Section honey is the creme de la creme of honeys.
Good sections command high prices and beekeepers will tell you the reason is that they are hard got. The bees hate to work all those corners and will often swarm instead. Or the weather will turn on you and you’ll be left with a lot of waste.
There is not much you can do about the weather but here are a few things you can consider to maximise your chances. Basically:
- The Hive
- The Bees
- The Forage
- Whether the Weather
In the good old days, double wall hives were more common than they are today – and so were sections. Could they be connected…?
This is a WBC hive:
Here are some benefits of a double walled hive:
- Sections involve a lot of wax-working for the bees and for this they require heat. Double-walled hives such as a CDB or a WBC are, as a consequence, well insulated so perfect for drawing wax.
- The insulating effect of the double walls also helps to keep hives cool.
- WBC hives traditionally painted white adds to the cooling effect; you can stand them in a nice sunny spot without them overheating.
- When sited in a sunny spot, the bees get up nice and early and work long days.
- Fewer bees are needed to keep the brood nest warm and are instead pushed upwards into the section crate or out into the field to forage.
If you don’t have one of these you could use an ordinary hive or better still a polystyrene hive with an insulated section crate and a deep roof.

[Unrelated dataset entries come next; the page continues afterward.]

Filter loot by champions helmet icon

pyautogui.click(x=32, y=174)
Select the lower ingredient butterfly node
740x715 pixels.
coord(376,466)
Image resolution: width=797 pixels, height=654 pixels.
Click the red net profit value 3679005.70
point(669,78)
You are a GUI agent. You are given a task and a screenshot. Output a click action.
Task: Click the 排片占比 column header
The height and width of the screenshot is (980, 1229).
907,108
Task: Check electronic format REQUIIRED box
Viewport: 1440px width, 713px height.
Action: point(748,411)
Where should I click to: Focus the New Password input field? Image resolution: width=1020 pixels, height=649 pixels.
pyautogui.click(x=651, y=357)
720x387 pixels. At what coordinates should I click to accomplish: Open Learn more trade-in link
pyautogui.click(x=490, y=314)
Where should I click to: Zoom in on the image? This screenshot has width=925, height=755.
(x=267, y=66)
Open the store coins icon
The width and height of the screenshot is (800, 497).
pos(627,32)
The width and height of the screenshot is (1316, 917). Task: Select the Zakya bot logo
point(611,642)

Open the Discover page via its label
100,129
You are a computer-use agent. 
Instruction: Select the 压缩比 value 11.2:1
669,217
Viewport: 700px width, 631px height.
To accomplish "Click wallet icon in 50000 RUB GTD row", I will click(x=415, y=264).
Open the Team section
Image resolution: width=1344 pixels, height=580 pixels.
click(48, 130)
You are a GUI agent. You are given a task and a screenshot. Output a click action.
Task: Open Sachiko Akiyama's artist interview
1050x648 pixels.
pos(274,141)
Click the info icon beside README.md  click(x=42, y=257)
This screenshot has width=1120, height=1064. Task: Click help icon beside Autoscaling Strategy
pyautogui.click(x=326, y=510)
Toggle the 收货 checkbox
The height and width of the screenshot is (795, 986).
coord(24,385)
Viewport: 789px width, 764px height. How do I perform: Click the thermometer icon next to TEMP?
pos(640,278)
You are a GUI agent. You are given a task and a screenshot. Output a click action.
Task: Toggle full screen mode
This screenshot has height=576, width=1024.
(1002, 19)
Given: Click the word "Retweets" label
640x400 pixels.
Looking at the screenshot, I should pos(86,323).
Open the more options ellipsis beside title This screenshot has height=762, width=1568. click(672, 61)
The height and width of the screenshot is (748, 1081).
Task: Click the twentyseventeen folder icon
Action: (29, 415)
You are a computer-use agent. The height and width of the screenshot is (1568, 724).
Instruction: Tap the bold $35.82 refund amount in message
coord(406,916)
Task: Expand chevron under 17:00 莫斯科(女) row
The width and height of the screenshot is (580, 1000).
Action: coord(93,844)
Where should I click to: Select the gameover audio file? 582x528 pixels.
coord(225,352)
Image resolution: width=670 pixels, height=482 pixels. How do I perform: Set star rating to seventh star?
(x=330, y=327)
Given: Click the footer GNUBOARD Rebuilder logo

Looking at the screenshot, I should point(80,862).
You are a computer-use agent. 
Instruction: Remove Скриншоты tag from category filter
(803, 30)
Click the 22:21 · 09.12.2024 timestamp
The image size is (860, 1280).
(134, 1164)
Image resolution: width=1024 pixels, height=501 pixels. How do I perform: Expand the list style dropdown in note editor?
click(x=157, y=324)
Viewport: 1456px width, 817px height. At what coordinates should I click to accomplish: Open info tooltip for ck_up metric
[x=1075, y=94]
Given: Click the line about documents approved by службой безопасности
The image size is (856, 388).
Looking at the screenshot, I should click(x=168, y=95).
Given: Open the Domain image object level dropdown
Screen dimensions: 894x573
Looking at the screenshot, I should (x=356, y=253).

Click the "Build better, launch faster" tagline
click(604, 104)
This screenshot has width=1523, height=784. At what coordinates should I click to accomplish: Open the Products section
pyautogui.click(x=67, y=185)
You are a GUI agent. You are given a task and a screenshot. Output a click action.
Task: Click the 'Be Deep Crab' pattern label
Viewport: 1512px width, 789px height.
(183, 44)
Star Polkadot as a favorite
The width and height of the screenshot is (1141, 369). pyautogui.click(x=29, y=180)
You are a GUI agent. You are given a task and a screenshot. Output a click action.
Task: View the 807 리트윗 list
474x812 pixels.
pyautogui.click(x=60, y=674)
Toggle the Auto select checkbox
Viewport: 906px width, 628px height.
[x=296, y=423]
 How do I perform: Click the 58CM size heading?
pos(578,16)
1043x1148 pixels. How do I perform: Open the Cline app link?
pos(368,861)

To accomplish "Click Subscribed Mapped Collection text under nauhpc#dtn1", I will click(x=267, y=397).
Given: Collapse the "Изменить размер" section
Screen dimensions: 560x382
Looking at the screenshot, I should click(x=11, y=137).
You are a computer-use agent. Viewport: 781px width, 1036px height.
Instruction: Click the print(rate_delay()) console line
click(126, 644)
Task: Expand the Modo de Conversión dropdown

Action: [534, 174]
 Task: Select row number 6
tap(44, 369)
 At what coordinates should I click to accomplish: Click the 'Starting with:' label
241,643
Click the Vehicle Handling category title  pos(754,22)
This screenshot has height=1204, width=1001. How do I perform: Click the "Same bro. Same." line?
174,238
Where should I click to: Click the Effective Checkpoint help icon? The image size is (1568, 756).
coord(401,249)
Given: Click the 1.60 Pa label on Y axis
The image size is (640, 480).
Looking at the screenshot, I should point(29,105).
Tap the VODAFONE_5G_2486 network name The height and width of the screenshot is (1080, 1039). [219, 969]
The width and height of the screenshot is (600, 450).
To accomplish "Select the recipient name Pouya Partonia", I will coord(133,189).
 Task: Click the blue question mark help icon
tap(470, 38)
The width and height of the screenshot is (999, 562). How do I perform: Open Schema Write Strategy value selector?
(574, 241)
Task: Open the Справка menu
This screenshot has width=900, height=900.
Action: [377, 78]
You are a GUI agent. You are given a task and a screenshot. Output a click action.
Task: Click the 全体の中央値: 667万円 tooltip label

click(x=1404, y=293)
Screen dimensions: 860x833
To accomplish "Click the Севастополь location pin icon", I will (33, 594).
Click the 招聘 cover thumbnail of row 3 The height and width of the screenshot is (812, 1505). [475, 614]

However, both of these hives would be prone to overheating if placed in full sunshine.
The bees need to be as strong as possible under a young and vigorous queen. There are various ways of strengthening a colony but when going for sections don’t do this until you are sure that a spell of good weather is going to coincide with the flowering period of a suitable nectar source such as hawthorn/sycamore or clover/blackberry. If you have rape nearby – wait till it’s gone – rape honey will granulate in your sections.
Here are some ways of building up a colony:
- Add frames of emerging brood from other hives. Use emerging brood so the host colony is not burdened with feeding them. Also hatching brood will leave valuable laying space for your queen.
- Use the Third Box Principle or the Newspaper method and unite two colonies but don’t forget to remove the queen from the weaker of the two colonies.
- Another way of strengthening a colony is to place another strong hive beside your target colony and if a strong flow obliges – move it to the other side so the bees go to your section hive.
Of course the flip side of bulking up a colony is that the congestion will almost certainly cause the bees to swarm so make sure you give them plenty of super space until your flow commences – IF it commences. Don’t do bulk up till a flow looks likely.
When that happens:
- Remove the supers and the queen excluder;
- Place your section crate directly onto the brood box – no excluder;
- Add the crown board equipped with porter bee escapes;
- Add the super or supers of bees covered with a canvas quilt or another crown board to clear the bees down into the section crate;
- Stand back and cross your fingers.
The bees will work sections better without a queen excluder. It is unlikely but always possible that the queen will start to lay into the sections so you might want to put the excluder back once the bees are up and working them.
Perfect sections must contain a honey which is slow to granulate such as hawthorn, clover or better still – ling heather.
Never, ever fill sections with oilseed rape.
Don’t start sections too close to the June gap or you’ll be left high and dry.
Whether the Weather
You will of course need good weather too and you’ll need it to coincide with the local forage. If it doesn’t oblige, you may as well not bother with sections, keep them in supers instead.
So Far …
Here’s how the bees are getting on so far this horrible cold wet spring. Of course they probably won’t cap it all… because this wind is going to flick all the sycamore/hawthorn flowers off then here comes the blithering June gap!
Update – 10th June 2015
The cold weather has held the trees back on this chilly hill. As a result we still have sycamore and hawthorn in bloom here and now we even have weather – set fair all the way till the middle of next week they say. Yesterday the scale hive registered a 7lb gain.
Perfect weather for sections then.
Well yes and no.
Predictably the hive was full of queen cells yesterday. Also, annoyingly – the brood box was stuffed with honey. Why won’t they just stuff the sections and give themselves more space!
So what can I do?
Primitive I know but rightly or wrongly I’ve broken them all down in the hope the bees will stay put for just a few more days and cap the remaining sections.